Exercises to complete:
a: Answer these questions from the passage on the Brooklyn faith leaders' health summit, marking each answer with the matching numeral:
(i) Compared to other areas of New York City, residents of which parts of Brooklyn are disproportionately affected by chronic diseases?
(ii) How many commitments did the summit ask faith leaders to make in its third year?
(iii) Which office will work alongside Brooklyn's Interfaith Advisory Group after the summit?
b: According to the passage on the Brooklyn faith leaders' health summit, for what purposes will the Office of Faith Based Initiatives keep working with Brooklyn's Interfaith Advisory Group after the summit? Answer in one to three sentences.
c: Pick up the passage on the Brooklyn faith leaders' health summit where it stops, and keep writing.

Document text:
******
When compared to other areas of New York City, residents of North and Central Brooklyn are disproportionately affected by chronic diseases like diabetes and heart disease.

In its third year, the summit asked faith leaders to make four commitments:
  • Adopt healthier food standards for kitchens and events
  • Form walking groups
  • Develop blood pressure monitoring programs; and
  • Enroll in Mental Health First-Aid training
After the summit, the Center for Health Equity’s Office of Faith Based Initiatives will continue to work alongside Brooklyn’s Interfaith Advisory Group to track the progress of commitments and begin to plan health events and activities around HIV/AIDS awareness, breastfeeding support, and chronic disease prevention.
******
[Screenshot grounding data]
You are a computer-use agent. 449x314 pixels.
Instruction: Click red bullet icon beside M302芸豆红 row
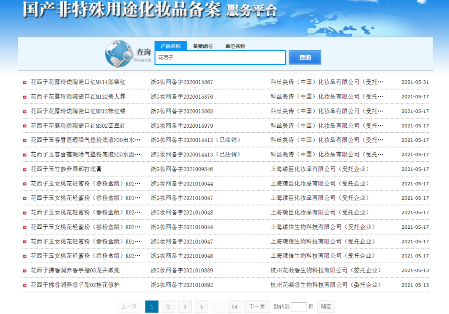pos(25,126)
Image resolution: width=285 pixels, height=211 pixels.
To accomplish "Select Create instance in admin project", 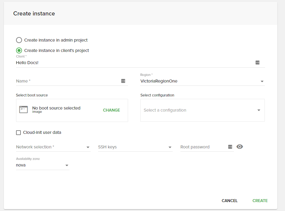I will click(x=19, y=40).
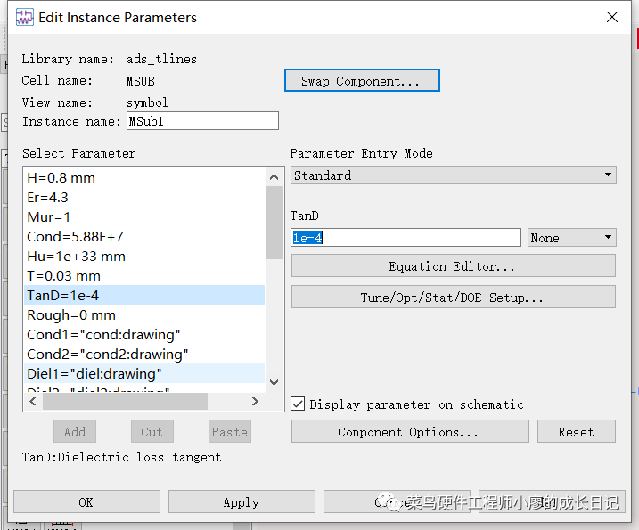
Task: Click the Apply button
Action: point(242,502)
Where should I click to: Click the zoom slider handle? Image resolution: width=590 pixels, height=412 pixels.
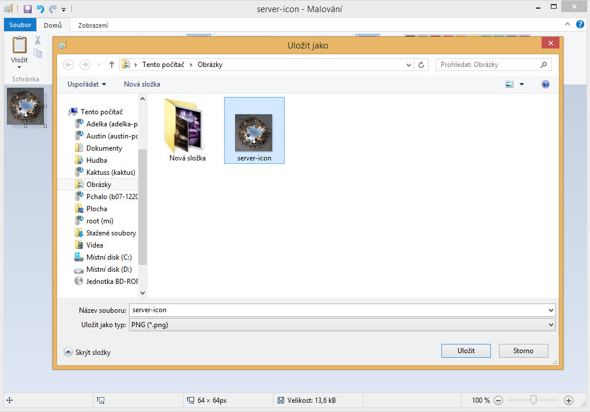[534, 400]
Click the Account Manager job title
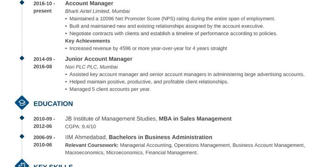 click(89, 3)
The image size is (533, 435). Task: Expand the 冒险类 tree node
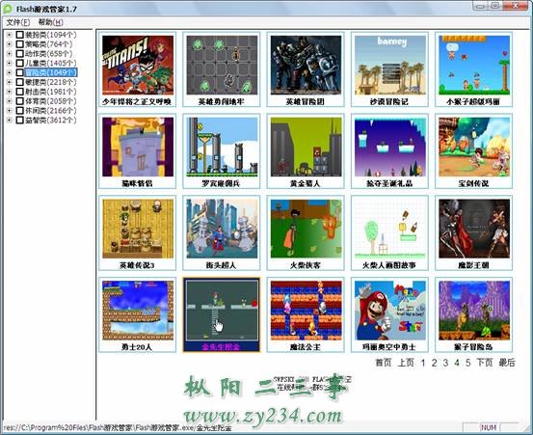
******
Written answers:
a:
(i) North and Central Brooklyn
(ii) Four
(iii) The Center for Health Equity's Office of Faith Based Initiatives

b: The office will keep working with the Interfaith Advisory Group to track the progress of the faith leaders' commitments. It will also begin planning health events and activities around HIV/AIDS awareness, breastfeeding support, and chronic disease prevention.

c:
Engaging the faith-based community is one of several neighborhood-based strategies of the Health Department’s Center for Health Equity, which was created in 2014 to advance health equity. This year, the Center for Health Equity will open three new Neighborhood Health Action Centers in Brooklyn, Bronx, and Harlem to provide space for primary care and much-needed non-clinical services in neighborhoods with disproportionately high rates of chronic disease and premature death. The Health Action Centers will provide much-needed space for community-based organizations and Health Department staff to work together to advance neighborhood health.